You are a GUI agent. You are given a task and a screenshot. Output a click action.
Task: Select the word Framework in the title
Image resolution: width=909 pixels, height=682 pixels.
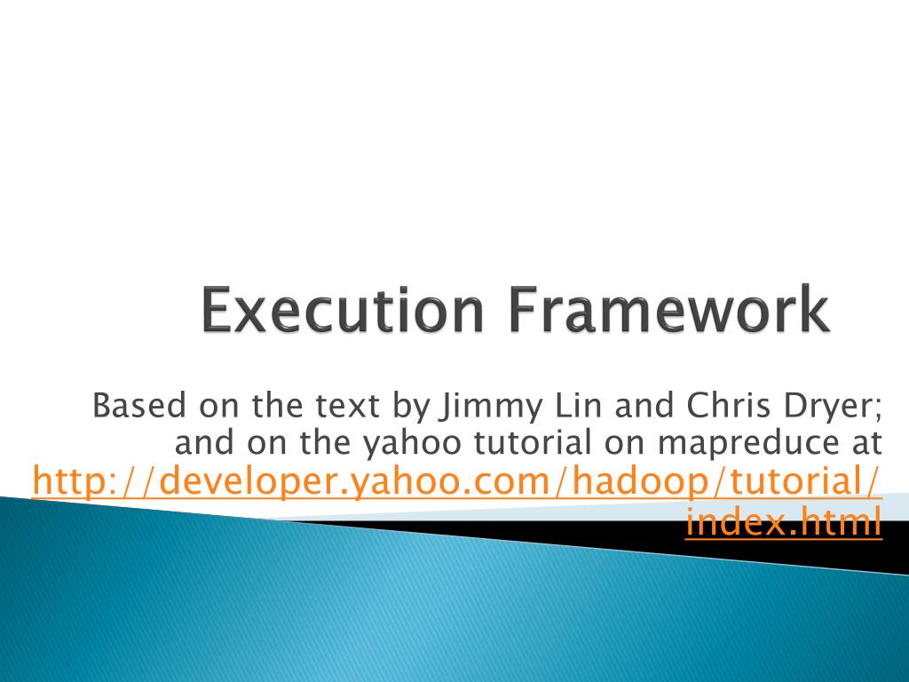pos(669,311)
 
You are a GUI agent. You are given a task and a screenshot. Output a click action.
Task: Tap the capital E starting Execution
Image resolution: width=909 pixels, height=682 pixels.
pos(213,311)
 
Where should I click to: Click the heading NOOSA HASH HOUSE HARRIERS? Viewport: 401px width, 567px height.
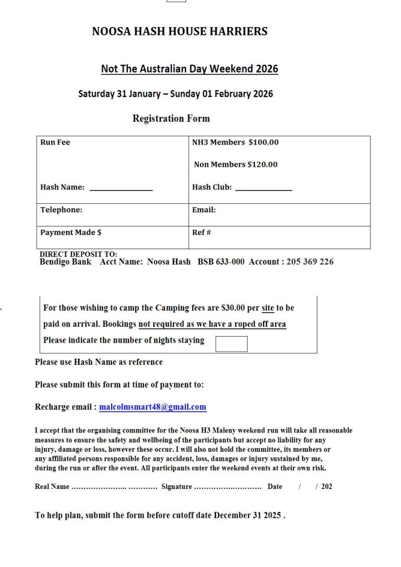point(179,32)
◆ ◆ ◆
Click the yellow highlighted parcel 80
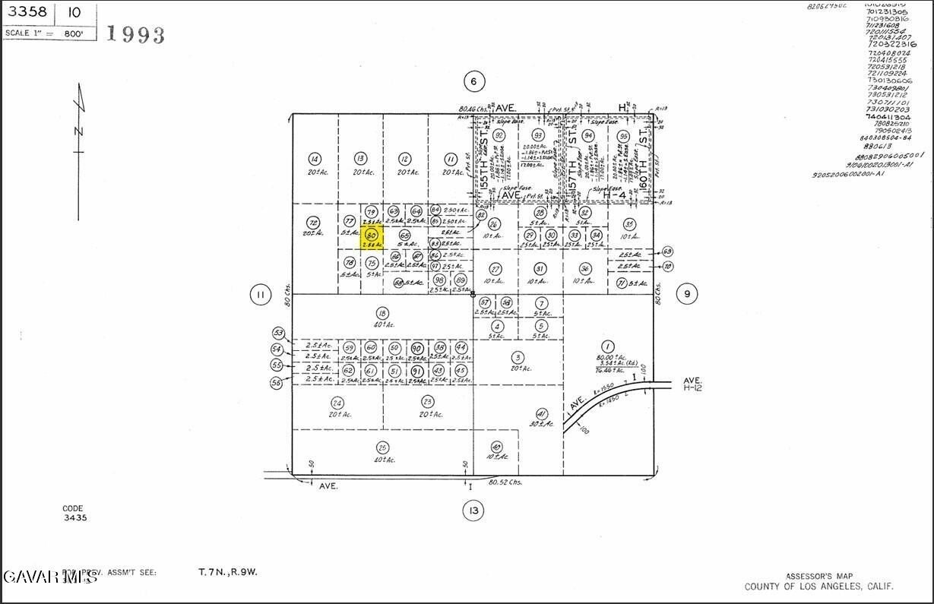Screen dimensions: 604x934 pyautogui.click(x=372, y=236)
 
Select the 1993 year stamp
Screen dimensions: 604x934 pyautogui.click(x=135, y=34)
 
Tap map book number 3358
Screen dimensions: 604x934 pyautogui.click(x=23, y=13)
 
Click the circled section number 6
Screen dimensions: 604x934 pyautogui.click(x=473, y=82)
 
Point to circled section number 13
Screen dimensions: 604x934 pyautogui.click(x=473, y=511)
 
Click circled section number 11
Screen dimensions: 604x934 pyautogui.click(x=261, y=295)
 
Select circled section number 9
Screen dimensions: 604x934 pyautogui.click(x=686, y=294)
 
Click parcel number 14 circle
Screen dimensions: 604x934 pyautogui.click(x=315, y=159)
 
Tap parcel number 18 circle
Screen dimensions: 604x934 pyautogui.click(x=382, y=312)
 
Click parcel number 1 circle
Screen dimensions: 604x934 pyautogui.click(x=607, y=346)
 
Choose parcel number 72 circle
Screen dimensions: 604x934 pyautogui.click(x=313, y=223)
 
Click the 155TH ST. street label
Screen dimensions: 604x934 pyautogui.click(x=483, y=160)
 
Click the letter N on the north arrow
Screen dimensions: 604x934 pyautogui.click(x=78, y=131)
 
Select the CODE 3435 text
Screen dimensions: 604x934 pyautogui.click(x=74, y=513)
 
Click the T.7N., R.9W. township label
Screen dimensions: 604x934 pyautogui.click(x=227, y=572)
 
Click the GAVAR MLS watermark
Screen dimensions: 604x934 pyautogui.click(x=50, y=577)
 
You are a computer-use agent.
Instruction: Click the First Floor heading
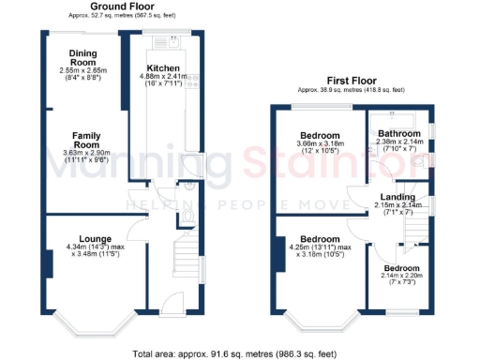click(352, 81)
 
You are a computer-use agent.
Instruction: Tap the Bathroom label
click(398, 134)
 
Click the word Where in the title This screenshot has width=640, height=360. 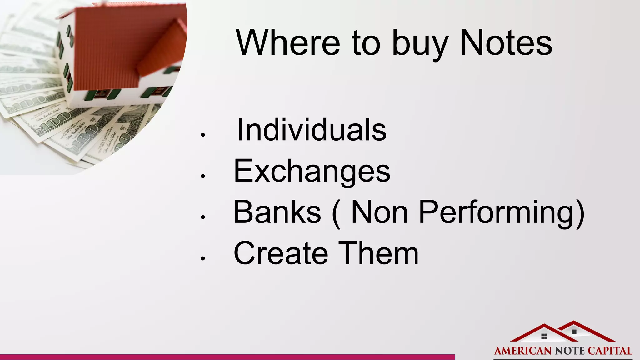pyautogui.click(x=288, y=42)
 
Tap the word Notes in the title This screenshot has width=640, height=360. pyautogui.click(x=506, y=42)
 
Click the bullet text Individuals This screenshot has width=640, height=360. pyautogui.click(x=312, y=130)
◆ ◆ ◆
Task details:
Render the lines of the records above as a Markdown table, from the line with "Select the CODE 3435 text" up to and including the line with "Screen dimensions: 604x934 pyautogui.click(x=50, y=577)". Use the columns Row and Record line, number each row, and leave out blank lines.

The answer:
| Row | Record line |
|---|---|
| 1 | Select the CODE 3435 text |
| 2 | Screen dimensions: 604x934 pyautogui.click(x=74, y=513) |
| 3 | Click the T.7N., R.9W. township label |
| 4 | Screen dimensions: 604x934 pyautogui.click(x=227, y=572) |
| 5 | Click the GAVAR MLS watermark |
| 6 | Screen dimensions: 604x934 pyautogui.click(x=50, y=577) |